Exercise instructions = Every record should be written out exactly, please.

Input records =
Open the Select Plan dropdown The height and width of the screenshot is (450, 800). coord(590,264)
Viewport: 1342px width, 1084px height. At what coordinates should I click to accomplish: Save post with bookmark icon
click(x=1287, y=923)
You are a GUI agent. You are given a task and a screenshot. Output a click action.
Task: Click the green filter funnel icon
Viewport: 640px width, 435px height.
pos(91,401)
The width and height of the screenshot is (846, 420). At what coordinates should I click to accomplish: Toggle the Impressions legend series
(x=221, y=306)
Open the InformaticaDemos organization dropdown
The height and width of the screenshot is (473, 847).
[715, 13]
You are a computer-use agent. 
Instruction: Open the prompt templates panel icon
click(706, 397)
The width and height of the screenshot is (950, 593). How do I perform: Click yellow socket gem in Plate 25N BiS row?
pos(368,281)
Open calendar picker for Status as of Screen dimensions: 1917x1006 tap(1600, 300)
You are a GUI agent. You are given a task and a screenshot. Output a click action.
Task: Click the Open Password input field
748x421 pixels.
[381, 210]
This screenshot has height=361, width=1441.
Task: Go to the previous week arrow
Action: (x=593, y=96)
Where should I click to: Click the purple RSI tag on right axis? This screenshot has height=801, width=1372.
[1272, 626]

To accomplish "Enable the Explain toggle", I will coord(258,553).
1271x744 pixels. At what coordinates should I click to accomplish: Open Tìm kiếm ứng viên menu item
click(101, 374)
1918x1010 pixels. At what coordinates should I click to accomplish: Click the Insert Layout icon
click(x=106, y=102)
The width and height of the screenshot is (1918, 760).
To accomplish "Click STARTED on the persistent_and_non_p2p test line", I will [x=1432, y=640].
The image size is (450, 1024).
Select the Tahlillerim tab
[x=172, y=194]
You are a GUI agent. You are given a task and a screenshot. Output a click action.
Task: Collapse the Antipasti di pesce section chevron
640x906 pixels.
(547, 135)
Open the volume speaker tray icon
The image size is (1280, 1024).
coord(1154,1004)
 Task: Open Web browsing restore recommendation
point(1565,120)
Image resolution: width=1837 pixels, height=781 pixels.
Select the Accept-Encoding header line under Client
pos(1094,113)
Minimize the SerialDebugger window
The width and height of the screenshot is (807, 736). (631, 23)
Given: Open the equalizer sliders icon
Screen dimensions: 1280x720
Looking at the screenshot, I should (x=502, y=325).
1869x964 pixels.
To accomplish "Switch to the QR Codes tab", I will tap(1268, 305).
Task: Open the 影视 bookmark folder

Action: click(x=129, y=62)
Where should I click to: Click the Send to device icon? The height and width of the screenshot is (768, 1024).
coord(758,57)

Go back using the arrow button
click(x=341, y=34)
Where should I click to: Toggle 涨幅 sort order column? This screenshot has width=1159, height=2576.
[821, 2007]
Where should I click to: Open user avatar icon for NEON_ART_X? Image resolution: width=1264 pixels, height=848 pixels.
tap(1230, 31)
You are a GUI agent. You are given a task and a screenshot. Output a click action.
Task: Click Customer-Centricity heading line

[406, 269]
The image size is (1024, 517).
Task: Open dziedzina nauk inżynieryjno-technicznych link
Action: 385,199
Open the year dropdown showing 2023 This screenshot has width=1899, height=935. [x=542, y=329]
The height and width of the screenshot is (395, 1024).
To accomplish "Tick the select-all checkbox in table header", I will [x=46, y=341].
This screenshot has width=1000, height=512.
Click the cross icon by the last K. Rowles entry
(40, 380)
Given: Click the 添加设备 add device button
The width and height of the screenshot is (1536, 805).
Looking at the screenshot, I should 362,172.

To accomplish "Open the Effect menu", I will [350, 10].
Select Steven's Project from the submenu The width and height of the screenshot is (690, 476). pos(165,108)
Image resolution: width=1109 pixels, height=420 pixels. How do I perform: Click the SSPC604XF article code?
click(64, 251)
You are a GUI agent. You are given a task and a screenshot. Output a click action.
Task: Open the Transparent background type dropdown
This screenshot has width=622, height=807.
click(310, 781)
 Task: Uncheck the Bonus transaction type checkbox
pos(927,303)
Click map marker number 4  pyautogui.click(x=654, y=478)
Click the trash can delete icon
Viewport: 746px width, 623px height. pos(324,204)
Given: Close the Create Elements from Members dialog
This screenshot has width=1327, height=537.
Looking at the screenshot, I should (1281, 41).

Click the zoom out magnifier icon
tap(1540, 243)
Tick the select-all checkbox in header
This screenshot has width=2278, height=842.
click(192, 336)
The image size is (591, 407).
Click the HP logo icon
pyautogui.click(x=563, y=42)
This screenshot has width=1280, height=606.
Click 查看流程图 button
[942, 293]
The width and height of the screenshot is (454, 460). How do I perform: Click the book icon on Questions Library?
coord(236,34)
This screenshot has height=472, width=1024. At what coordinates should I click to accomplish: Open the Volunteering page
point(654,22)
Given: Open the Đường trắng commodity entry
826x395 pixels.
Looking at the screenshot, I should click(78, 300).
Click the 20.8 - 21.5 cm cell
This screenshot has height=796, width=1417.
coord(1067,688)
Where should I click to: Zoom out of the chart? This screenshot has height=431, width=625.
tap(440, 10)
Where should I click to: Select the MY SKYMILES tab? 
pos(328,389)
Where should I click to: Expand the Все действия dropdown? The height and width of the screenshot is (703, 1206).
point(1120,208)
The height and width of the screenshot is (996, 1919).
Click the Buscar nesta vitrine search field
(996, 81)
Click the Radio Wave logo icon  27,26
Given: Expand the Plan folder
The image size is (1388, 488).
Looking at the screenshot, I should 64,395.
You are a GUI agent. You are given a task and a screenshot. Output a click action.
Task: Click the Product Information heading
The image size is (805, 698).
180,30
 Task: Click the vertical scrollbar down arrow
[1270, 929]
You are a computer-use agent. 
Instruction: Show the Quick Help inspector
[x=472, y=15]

Reply =
Open the Select Plan dropdown The height and width of the screenshot is (450, 800). coord(590,264)
Viewport: 1342px width, 1084px height. At what coordinates should I click to accomplish: Save post with bookmark icon
click(x=1287, y=923)
You are a GUI agent. You are given a task and a screenshot. Output a click action.
Task: Click the green filter funnel icon
Viewport: 640px width, 435px height.
pos(91,401)
The width and height of the screenshot is (846, 420). At what coordinates should I click to accomplish: Toggle the Impressions legend series
(x=221, y=306)
Open the InformaticaDemos organization dropdown
The height and width of the screenshot is (473, 847).
[715, 13]
You are a computer-use agent. 
Instruction: Open the prompt templates panel icon
click(706, 397)
The width and height of the screenshot is (950, 593). How do I perform: Click yellow socket gem in Plate 25N BiS row?
pos(368,281)
Open calendar picker for Status as of Screen dimensions: 1917x1006 tap(1600, 300)
You are a GUI agent. You are given a task and a screenshot. Output a click action.
Task: Click the Open Password input field
748x421 pixels.
[381, 210]
This screenshot has height=361, width=1441.
Task: Go to the previous week arrow
Action: (x=593, y=96)
Where should I click to: Click the purple RSI tag on right axis? This screenshot has height=801, width=1372.
[1272, 626]

To accomplish "Enable the Explain toggle", I will coord(258,553).
1271x744 pixels. At what coordinates should I click to accomplish: Open Tìm kiếm ứng viên menu item
click(101, 374)
1918x1010 pixels. At what coordinates should I click to accomplish: Click the Insert Layout icon
click(x=106, y=102)
The width and height of the screenshot is (1918, 760).
To accomplish "Click STARTED on the persistent_and_non_p2p test line", I will [x=1432, y=640].
The image size is (450, 1024).
Select the Tahlillerim tab
[x=172, y=194]
You are a GUI agent. You are given a task and a screenshot. Output a click action.
Task: Collapse the Antipasti di pesce section chevron
640x906 pixels.
(547, 135)
Open the volume speaker tray icon
The image size is (1280, 1024).
coord(1154,1004)
 Task: Open Web browsing restore recommendation
point(1565,120)
Image resolution: width=1837 pixels, height=781 pixels.
Select the Accept-Encoding header line under Client
pos(1094,113)
Minimize the SerialDebugger window
The width and height of the screenshot is (807, 736). (631, 23)
Given: Open the equalizer sliders icon
Screen dimensions: 1280x720
Looking at the screenshot, I should (x=502, y=325).
1869x964 pixels.
To accomplish "Switch to the QR Codes tab", I will tap(1268, 305).
Task: Open the 影视 bookmark folder

Action: click(x=129, y=62)
Where should I click to: Click the Send to device icon? The height and width of the screenshot is (768, 1024).
coord(758,57)

Go back using the arrow button
click(x=341, y=34)
Where should I click to: Toggle 涨幅 sort order column? This screenshot has width=1159, height=2576.
[821, 2007]
Where should I click to: Open user avatar icon for NEON_ART_X? Image resolution: width=1264 pixels, height=848 pixels.
tap(1230, 31)
You are a GUI agent. You are given a task and a screenshot. Output a click action.
Task: Click Customer-Centricity heading line

[406, 269]
The image size is (1024, 517).
Task: Open dziedzina nauk inżynieryjno-technicznych link
Action: 385,199
Open the year dropdown showing 2023 This screenshot has width=1899, height=935. [x=542, y=329]
The height and width of the screenshot is (395, 1024).
To accomplish "Tick the select-all checkbox in table header", I will [x=46, y=341].
This screenshot has width=1000, height=512.
Click the cross icon by the last K. Rowles entry
(40, 380)
Given: Click the 添加设备 add device button
The width and height of the screenshot is (1536, 805).
Looking at the screenshot, I should 362,172.

To accomplish "Open the Effect menu", I will [350, 10].
Select Steven's Project from the submenu The width and height of the screenshot is (690, 476). pos(165,108)
Image resolution: width=1109 pixels, height=420 pixels. How do I perform: Click the SSPC604XF article code?
click(64, 251)
You are a GUI agent. You are given a task and a screenshot. Output a click action.
Task: Open the Transparent background type dropdown
This screenshot has width=622, height=807.
click(310, 781)
 Task: Uncheck the Bonus transaction type checkbox
pos(927,303)
Click map marker number 4  pyautogui.click(x=654, y=478)
Click the trash can delete icon
Viewport: 746px width, 623px height. pos(324,204)
Given: Close the Create Elements from Members dialog
This screenshot has width=1327, height=537.
Looking at the screenshot, I should (1281, 41).

Click the zoom out magnifier icon
tap(1540, 243)
Tick the select-all checkbox in header
This screenshot has width=2278, height=842.
click(192, 336)
The image size is (591, 407).
Click the HP logo icon
pyautogui.click(x=563, y=42)
This screenshot has width=1280, height=606.
Click 查看流程图 button
[942, 293]
The width and height of the screenshot is (454, 460). How do I perform: Click the book icon on Questions Library?
coord(236,34)
This screenshot has height=472, width=1024. At what coordinates should I click to accomplish: Open the Volunteering page
point(654,22)
Given: Open the Đường trắng commodity entry
826x395 pixels.
Looking at the screenshot, I should click(78, 300).
Click the 20.8 - 21.5 cm cell
This screenshot has height=796, width=1417.
coord(1067,688)
Where should I click to: Zoom out of the chart? This screenshot has height=431, width=625.
tap(440, 10)
Where should I click to: Select the MY SKYMILES tab? 
pos(328,389)
Where should I click to: Expand the Все действия dropdown? The height and width of the screenshot is (703, 1206).
point(1120,208)
The height and width of the screenshot is (996, 1919).
Click the Buscar nesta vitrine search field
(996, 81)
Click the Radio Wave logo icon  27,26
Given: Expand the Plan folder
The image size is (1388, 488).
Looking at the screenshot, I should 64,395.
You are a GUI agent. You are given a task and a screenshot. Output a click action.
Task: Click the Product Information heading
The image size is (805, 698).
180,30
 Task: Click the vertical scrollbar down arrow
[1270, 929]
You are a computer-use agent. 
Instruction: Show the Quick Help inspector
[x=472, y=15]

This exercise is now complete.